Storage & Preservation
- Archive-It partners’ web archive data is stored in the (W)ARC file format, an ISO standard based on the prior ARC format that was designed by the Internet Archive. Other non-archival data related to partner collections, such as descriptive metadata, crawl reports, et cetera, is stored in multiple, replicated databases and is generally available to partners in common structured formats such as JSON and XML.
- Archive-It partners’ web archive data is hosted on servers within at least two of Internet Archive's self-owned and self-operated data centers in separate locations.
- The primary Internet Archive data centers are located in multiple locations within the greater San Francisco Bay area in California, USA. The Internet Archive owns additional data centers both in other geographic regions of the United States and in other countries. Mirror copies of some Archive-It partners' archival data may also be held in these other locations for further preservation replication or as part of contractual obligations, including in dark archives.
- The Internet Archive maintains a minimum of two verified copies of all Archive-It partners’ web archive data and often four or more separate copies of this data according to various contractual or partner requirements or additive services.
- Archive-It partners’ web archive data is stored and preserved in diverse repository systems and architecture, ensuring a diversity of technological systems with which this data is managed.
- Periodic integrity checks are performed on all Archive-It web archive data to ensure its fixity.
- All Archive-It partner data is stored and hosted in a controlled-access, alarmed, fire-protected building. Data integrity and system availability are assured using a combination of internal and external systems and processes.

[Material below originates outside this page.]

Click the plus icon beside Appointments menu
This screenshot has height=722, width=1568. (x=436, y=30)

- Archive-It also allies with multiple other preservation systems, including LOCKSS and DuraCloud, to facilitate automated replication of Archive-It partners' archival data into other hosted and local preservation systems. Archive-It also provides multiple ways for partners to download their data for local storage and preservation or ingest into other systems.
- Security and monitoring of the harvested data is accomplished through a mix of internal and external systems; data integrity through internal routine tests; and system availability through the use of internal and commercial web monitoring services.

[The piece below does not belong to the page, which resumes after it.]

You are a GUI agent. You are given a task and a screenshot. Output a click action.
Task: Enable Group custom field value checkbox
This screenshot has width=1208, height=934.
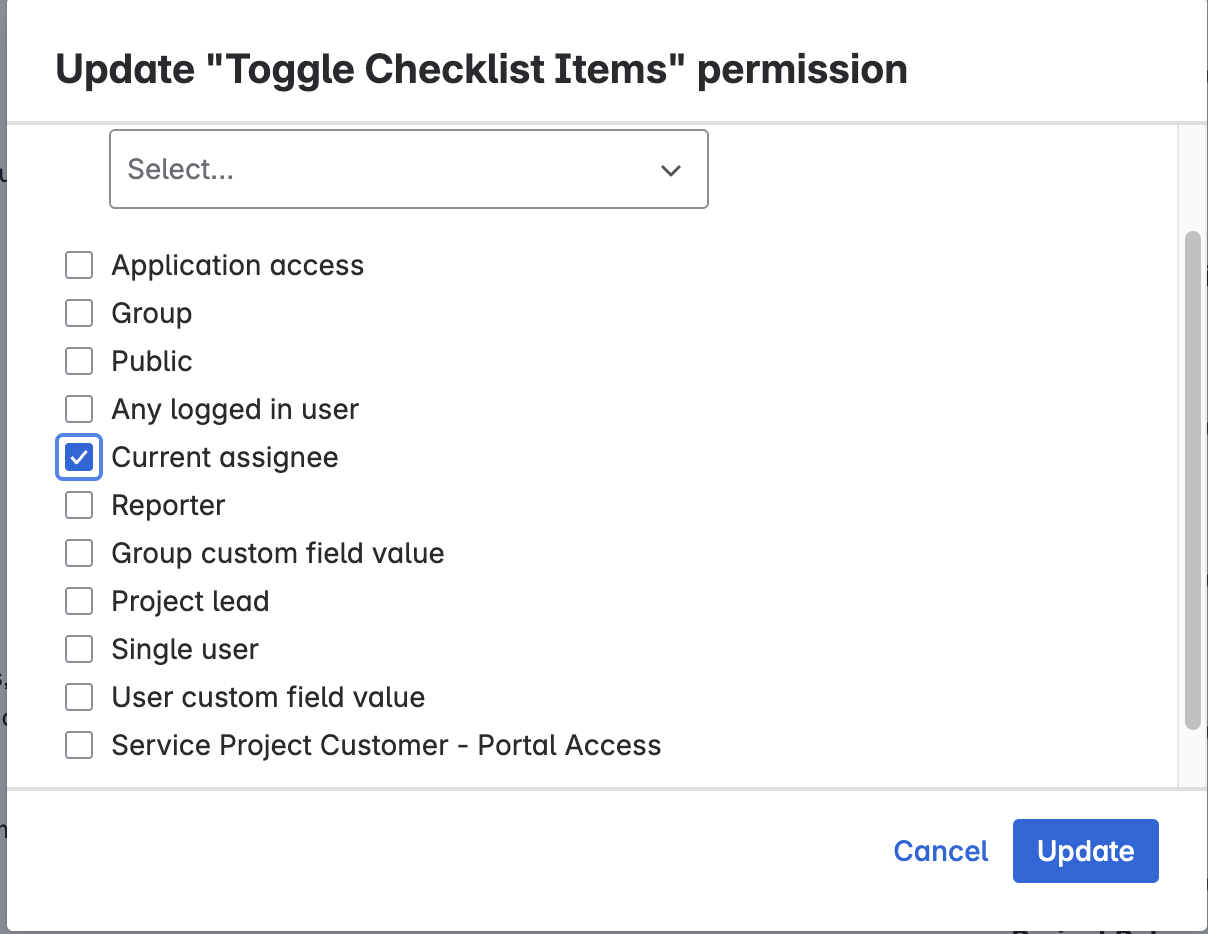tap(79, 553)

- Archived data is periodically migrated onto new physical media to account proactively for physical media reliability. Monitoring, logging and notification systems escalate any hardware issues to an on-call team responsible for infrastructure maintenance.
- Incidents such as a service outages, networking issues, or other irregular performance parameters exceeding operating tolerances are detected, tracked on system support tools, and addressed promptly.
- Partners are notified in advance of any routine maintenance or system reconfiguration with the potential of service interruption.
Best practices and standards
- The Internet Archive has been archiving the web since 1996 and has decades of expertise in archiving web-published materials of all types and in making this archived content accessible for viewing through the Wayback Machine and through collaborative partnerships and other discovery and access points.
- As the first institution archiving the public web at scale for historical preservation purposes, the Internet Archive is the creator of the majority of the technologies, systems, formats, and processes used by hundreds of institutions worldwide. The main web archiving technologies created by the Internet Archive are available under open-source license and have a large, invested community of institutional users committed to ensuring their ongoing success and improvement. In addition we continue to develop new capture, replay, indexing, and other archiving technologies and release them under open-source licenses for community use.
- Internet Archive is a founding member of the IIPC, a global coalition that advances the preservation of Internet and web content for future generations through the international collaboration.
- The (W)ARC file format is an ISO standard (CD 28500) and the Internet Archive remains actively involved in the advancement of the WARC format specification.
- The (W)ARC format is a revision of the ARC File Format [ARC_IA] developed in the mid-1990's, which was first used to store Web crawls as sequences of content blocks harvested from the World Wide Web.